OTC products and supplements you didn’t list. If you take a daily multivitamin or antacid that you didn’t include, we won’t know to check for interactions with it.
Long-tail interactions outside our datasets. ONCHigh is intentionally narrow. Commercial databases (Lexicomp, Micromedex) catch more — at the cost of also flagging many low-impact pairs, which can lead to “alert fatigue.” We chose the narrower, higher-confidence set for clarity.
What we do catch: the high-priority interactions in the curated dataset, the major QT-prolongation risks, and the timing rules we’ve curated from FDA labels — all with explicit citations. For an outpatient regimen of standard medications, this covers the majority of practical scheduling decisions.

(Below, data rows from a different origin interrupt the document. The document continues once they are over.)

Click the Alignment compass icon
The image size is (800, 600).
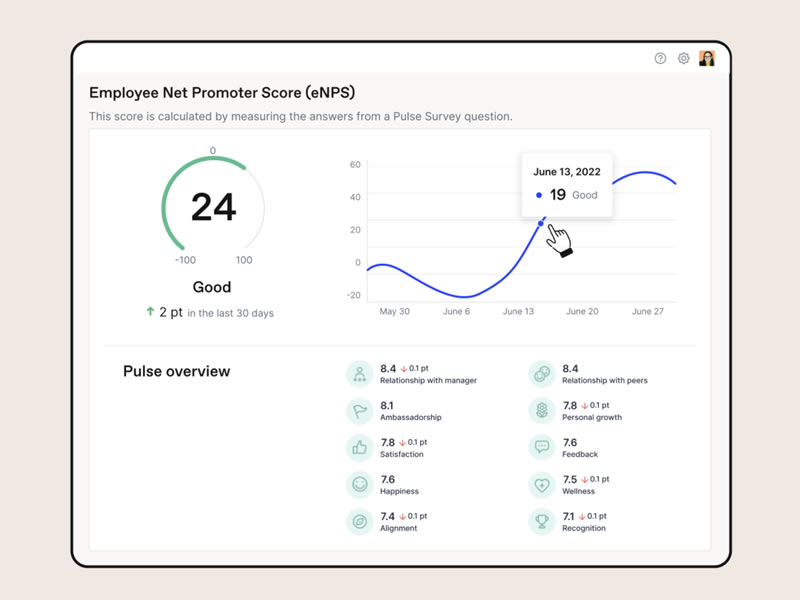click(359, 522)
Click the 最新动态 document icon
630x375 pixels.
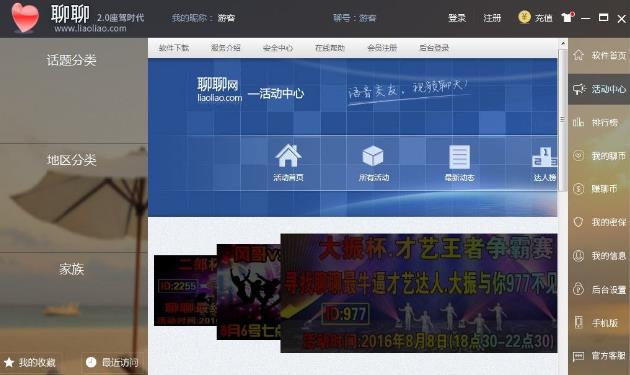click(x=459, y=157)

The reason we are this explicit about limits is that opacity is the most common failure mode in this space. Most apps that schedule medications give you a result without telling you what they checked. Pharmacist verification cannot happen against a black box.

Section 07

Why this is free.

The 2024 sunset of the NLM Drug-Drug Interaction API was a quiet event with significant consequences. For a decade, free public infrastructure made it possible for academic projects, EHRs, pharmacy schools, and developer tools to build clinical decision support without paying a vendor. When it went away, the free versions stopped getting maintained — only the commercial ones kept up.

Sewa is an attempt to put back a small, defensible piece of that public infrastructure: not a full interaction database, not a clinical decision support system, but a transparent scheduler that shows its work. Every rule has a citation. Every placement has a reasoning trace. Nothing is hidden behind a paywall.

This is also why the architecture is what it is. Privacy- preserving by default. No accounts, no database, no business model that requires capturing patient data. The goal is for someone five years from now — a pharmacy student building a project, a clinic in a low-resource setting, a researcher who needs to verify what we did — to be able to use this and trust what it’s doing.